:: Estratto

Piracy of Privacy. Parte prima...

di Francesco Mancin
Partiamo dalla notizia (fonte La Repubblica):
"Le Street View rubavano dati"
Google sotto inchiesta in GB. Le auto avrebbero scaricato email, sms, foto e documenti dalle reti wi-fi delle abitazioni, mentre stavano fotografando le strade del Regno unito per il servizio di mappe.
Due anni fa Mountain View aveva ammesso di aver rubato "frammenti" di dati privati da milioni di pc. Ora le indagini stringono. E non mancano le polemiche sui tempi.Lo leggo dopo
  LONDRA - Furto di dati da milioni di computer delle case britanniche. Via wi-fi. Con questa accusa Google è sotto inchiesta in Gran Bretagna e l'autorità per la tutela dei dati dovrà esaminare il lavoro fatto dalle Street View Cars, ovvero quelle auto che forniscono le viste panoramiche di Google Maps e Google Earth. Questi veicoli, dotati sul tetto di apposite fotocamere, avrebbero scaricato email, sms, foto e documenti dalle reti wi-fi delle abitazioni, mentre stavano fotografando le strade del Regno unito per il web.
Il fatto è che già due anni fa il colosso di Mountain View ha ammesso di avere rubato "frammenti" di dati privati, reclamando tuttavia che si trattava di un "errore". Da allora sarebbe emersa l'intera scala delle attività di Street View, tra le accuse di voler coprire la sottrazione dei dati, dopo che gli amministratori americani avevano avvertito un importante manager che le sue informazioni erano state rubate da una delle Google Car che attraversava il paese, ma senza procurargli danni.
Del resto, secondo le ultime rivelazioni, una casa su quattro in Gran Bretagna non ha impostato la password per accedere alla rete domestica permettendo così alle Street View di raccogliere liberamente i dati disponibili. I siti specializzati e i blogger avevano avvertito che Google aveva fatto man bassa dei dati privati, semplicemente perché era in grado di farlo e che più tardi avrebbe escogitato un modo per farci soldi.[...]
Questo fatto mi ha ricordato alcune considerazioni più o meno approfondite diffusesi negli anni passati. Fra teorie semi-complottiste (a parer mio non del tutto infondate) che vedevano in Google lo
strumento tentacolare del pentagono travestito da Search-Engine ed innumerevoli ostracismi verso Facebook ed i vari sistemi di account online, forse non ci si è mai potuti rendere conto precisamente dei profili e degli abusi connessi al trattamento dei dati "concessi" al web.

::::
:: Materiale di lavoro

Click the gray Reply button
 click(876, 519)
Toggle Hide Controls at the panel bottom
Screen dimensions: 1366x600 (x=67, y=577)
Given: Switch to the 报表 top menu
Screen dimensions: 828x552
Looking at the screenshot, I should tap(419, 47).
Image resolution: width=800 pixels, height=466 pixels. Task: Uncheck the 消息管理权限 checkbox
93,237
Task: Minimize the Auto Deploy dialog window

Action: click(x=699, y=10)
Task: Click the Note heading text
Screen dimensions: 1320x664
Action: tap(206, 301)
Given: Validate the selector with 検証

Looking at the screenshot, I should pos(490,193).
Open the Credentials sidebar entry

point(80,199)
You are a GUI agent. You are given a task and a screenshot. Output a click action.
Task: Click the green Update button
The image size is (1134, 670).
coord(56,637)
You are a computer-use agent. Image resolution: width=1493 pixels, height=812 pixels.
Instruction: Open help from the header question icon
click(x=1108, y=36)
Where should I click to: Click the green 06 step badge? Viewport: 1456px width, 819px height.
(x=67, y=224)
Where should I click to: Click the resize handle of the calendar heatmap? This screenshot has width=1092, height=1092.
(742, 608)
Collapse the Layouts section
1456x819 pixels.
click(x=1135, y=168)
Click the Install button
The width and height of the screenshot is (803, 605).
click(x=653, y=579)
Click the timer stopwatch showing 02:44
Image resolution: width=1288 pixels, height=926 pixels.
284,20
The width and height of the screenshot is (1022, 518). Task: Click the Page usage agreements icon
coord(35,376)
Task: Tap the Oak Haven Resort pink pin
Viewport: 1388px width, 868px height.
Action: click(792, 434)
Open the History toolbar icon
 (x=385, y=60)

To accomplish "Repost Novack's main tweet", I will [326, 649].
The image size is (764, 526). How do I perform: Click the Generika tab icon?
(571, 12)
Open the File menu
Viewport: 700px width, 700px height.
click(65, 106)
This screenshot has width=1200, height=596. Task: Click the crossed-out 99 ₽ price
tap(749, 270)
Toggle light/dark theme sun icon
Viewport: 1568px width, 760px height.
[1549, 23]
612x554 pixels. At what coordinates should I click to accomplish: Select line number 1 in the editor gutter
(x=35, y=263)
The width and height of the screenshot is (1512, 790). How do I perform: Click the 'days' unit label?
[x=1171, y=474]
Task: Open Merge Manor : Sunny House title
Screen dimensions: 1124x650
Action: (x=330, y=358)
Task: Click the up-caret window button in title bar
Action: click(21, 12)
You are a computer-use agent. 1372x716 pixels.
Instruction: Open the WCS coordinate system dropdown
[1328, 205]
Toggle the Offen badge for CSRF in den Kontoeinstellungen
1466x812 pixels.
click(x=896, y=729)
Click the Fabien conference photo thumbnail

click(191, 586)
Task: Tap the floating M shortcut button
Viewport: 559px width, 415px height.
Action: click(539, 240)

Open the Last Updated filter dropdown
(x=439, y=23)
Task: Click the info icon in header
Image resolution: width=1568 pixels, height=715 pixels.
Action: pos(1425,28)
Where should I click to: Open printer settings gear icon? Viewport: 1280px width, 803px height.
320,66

::::

Consegne:
A - Riporta i record compresi tra la riga che contiene "Open the File menu" e la fine dei record, estremi inclusi.
B - Prosegui l'estratto sul furto di dati attribuito alle auto di Street View dal punto in cui si interrompe.
I record non hanno alcun legame con l'estratto.

Risposte:
A -
Open the File menu
Viewport: 700px width, 700px height.
click(65, 106)
This screenshot has width=1200, height=596. Task: Click the crossed-out 99 ₽ price
tap(749, 270)
Toggle light/dark theme sun icon
Viewport: 1568px width, 760px height.
[1549, 23]
612x554 pixels. At what coordinates should I click to accomplish: Select line number 1 in the editor gutter
(x=35, y=263)
The width and height of the screenshot is (1512, 790). How do I perform: Click the 'days' unit label?
[x=1171, y=474]
Task: Open Merge Manor : Sunny House title
Screen dimensions: 1124x650
Action: (x=330, y=358)
Task: Click the up-caret window button in title bar
Action: click(21, 12)
You are a computer-use agent. 1372x716 pixels.
Instruction: Open the WCS coordinate system dropdown
[1328, 205]
Toggle the Offen badge for CSRF in den Kontoeinstellungen
1466x812 pixels.
click(x=896, y=729)
Click the Fabien conference photo thumbnail

click(191, 586)
Task: Tap the floating M shortcut button
Viewport: 559px width, 415px height.
Action: click(539, 240)

Open the Last Updated filter dropdown
(x=439, y=23)
Task: Click the info icon in header
Image resolution: width=1568 pixels, height=715 pixels.
Action: pos(1425,28)
Where should I click to: Open printer settings gear icon? Viewport: 1280px width, 803px height.
320,66

B -
Tralascerei, soprattutto in previsione di un approfondimento futuro, le questioni di ordine soltanto morale che circondano questo mondo. Vale a dire: se prendessimo Facebook a modello, sarebbe fuorviante "mischiare" gli aspetti relativi all'uso che FB fa dei dati del nostro account e dei nostri contenuti (amicizie, bacheca, condivisioni,ecc), con l'opportunità o meno di usufruire di un pubblico palcoscenico sul quale inscenare frammenti della nostra vita (frammenti che peraltro sono condivisi a discrezione dell'utente, e non risentono di specifici obblighi contrattuali di richesta quanto i dati di iscrizione). Ciò nonostante forse è il caso di constatare che ormai FB, soprattutto dopo aver aperto a servizi diretti di pubblicità ed E-commerce (Fanpage aziendali e pubblicità a margine) cela malamente l'interesse di offrire una vetrina individuale al "minimo" prezzo di dare in pasto alle ricerche di mercato un'enorme bacino di dati costantemente aggiornato.
E proprio da qui vorrei partire: dobbiamo distinguere, sulla scorta di alcune categorie e definizioni poi introdotte, diverse "qualità" di dati, e contestualmente diversi interessi ad essi associati. Un esempio: se la Google Car avesse rubato ad esmpio i miei dati dell'account di Bancoposta (pin, nome utente, password) l'interesse sotteso sarebbe tendenzialmente chiaro (quello di rubarmi i soldi), e forse sarebbe imputabile più al singolo autista o a qualche funzionario interno. Se invece mi avesse "rubato" dati inerenti ai miei acquisti, o riguardanti la mia partecipazione a partiti politici o ad associazioni, oppure i miei dati di Blogger quali sarebbero gli interessi celati?
Un appunto importante: tenete presente questi ultimi esempi perchè li riutilizzerò per chiarire.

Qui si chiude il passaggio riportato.